Le tableau, décrit comme « une huile sur toile ‘Visage alangui’ XIXe siècle 46x56 cm. Provenance du tableau : Héritiers de [B] [X] », est d’abord estimé à 200-300 euros. Contre toute attente, il atteint un prix marteau de 50 000 euros et est revendu deux fois en 12 jours, atteignant 130 000 euros. Estimant que cette série de transactions révélait une erreur sur les qualités essentielles de l’œuvre, la venderesse engage une action contre le commissaire-priseur, demandant l’annulation de la vente et la responsabilité contractuelle de ce dernier.
Rejetée en première instance et en appel pour défaut de précaution suffisante de sa part, notamment en raison de l’absence d’expertise préalable malgré les archives familiales, la venderesse forme un pourvoi en cassation.
L’affaire soulève deux problématiques essentielles : d’une part, la qualification du caractère excusable de l’erreur du vendeur sur les qualités essentielles de l’œuvre (I) et, d’autre part, l’étendue des obligations de diligence et d’information incombant au commissaire-priseur (II).
I. Sur le caractère excusable de l’erreur du vendeur de l’œuvre.
La question de l’erreur sur une qualité essentielle, notamment la paternité d’une œuvre d’art, revêt une importance cruciale dans le monde de l’art, en ce qu’elle constitue un vice du consentement pouvant entraîner la nullité de la vente, conformément aux articles 1130 et suivants du Code civil.

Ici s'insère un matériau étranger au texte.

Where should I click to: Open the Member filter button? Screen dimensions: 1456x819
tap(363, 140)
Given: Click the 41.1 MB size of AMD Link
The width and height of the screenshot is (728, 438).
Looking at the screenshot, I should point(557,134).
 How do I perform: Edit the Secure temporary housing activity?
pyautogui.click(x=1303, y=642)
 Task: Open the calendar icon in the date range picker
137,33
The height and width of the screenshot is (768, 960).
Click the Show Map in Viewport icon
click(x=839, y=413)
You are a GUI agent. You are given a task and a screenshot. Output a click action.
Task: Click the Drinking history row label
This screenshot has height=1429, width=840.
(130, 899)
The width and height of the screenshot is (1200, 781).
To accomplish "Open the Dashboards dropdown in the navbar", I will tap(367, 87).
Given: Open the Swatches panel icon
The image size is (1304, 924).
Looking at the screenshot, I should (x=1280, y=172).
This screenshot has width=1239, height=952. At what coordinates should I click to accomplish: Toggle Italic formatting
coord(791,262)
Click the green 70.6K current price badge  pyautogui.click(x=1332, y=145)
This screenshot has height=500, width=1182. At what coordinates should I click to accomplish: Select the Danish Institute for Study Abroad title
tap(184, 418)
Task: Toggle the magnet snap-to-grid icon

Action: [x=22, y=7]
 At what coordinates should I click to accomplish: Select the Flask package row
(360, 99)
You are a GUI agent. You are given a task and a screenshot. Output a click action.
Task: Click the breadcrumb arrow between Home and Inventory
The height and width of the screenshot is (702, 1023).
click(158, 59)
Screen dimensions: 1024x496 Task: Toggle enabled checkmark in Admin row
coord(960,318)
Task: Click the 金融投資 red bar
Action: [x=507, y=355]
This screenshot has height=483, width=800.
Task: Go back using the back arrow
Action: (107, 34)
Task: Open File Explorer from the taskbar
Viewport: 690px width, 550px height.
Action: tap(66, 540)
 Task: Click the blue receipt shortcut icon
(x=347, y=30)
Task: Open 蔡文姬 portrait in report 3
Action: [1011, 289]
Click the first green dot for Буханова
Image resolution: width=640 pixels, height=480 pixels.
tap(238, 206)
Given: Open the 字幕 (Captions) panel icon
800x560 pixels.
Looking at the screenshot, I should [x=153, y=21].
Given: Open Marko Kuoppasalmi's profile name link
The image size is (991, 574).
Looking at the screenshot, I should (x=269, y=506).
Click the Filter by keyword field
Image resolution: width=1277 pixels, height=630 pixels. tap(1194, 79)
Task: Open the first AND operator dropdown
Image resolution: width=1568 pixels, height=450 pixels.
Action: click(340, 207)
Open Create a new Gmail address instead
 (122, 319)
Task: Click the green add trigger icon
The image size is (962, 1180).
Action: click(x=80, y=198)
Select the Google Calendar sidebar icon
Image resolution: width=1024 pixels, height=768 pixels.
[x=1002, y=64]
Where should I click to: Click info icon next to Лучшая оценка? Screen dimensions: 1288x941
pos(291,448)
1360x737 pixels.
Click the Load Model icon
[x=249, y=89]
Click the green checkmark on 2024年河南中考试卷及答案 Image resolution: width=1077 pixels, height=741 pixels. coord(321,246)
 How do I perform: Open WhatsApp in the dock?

Dans le cadre de cette affaire où la venderesse a contesté la validité de la vente du tableau en invoquant une erreur sur ses qualités essentielles, la Cour de cassation a été amenée à préciser les contours de la notion d’erreur excusable.
Tout d’abord, l’adjudication ayant été conclue avant le 1ᵉʳ octobre 2016, la cour n’a pas appliqué l’ordonnance n° 2016-131 du 10 février 2016 ayant réformé le droit des contrats. Elle s’est donc référée aux anciens articles 1109 et 1110 du Code civil. La cour rappelle que « l’erreur du vendeur sur les qualités substantielles de la chose vendue n’est une cause de nullité du contrat que dans la mesure où elle est excusable ».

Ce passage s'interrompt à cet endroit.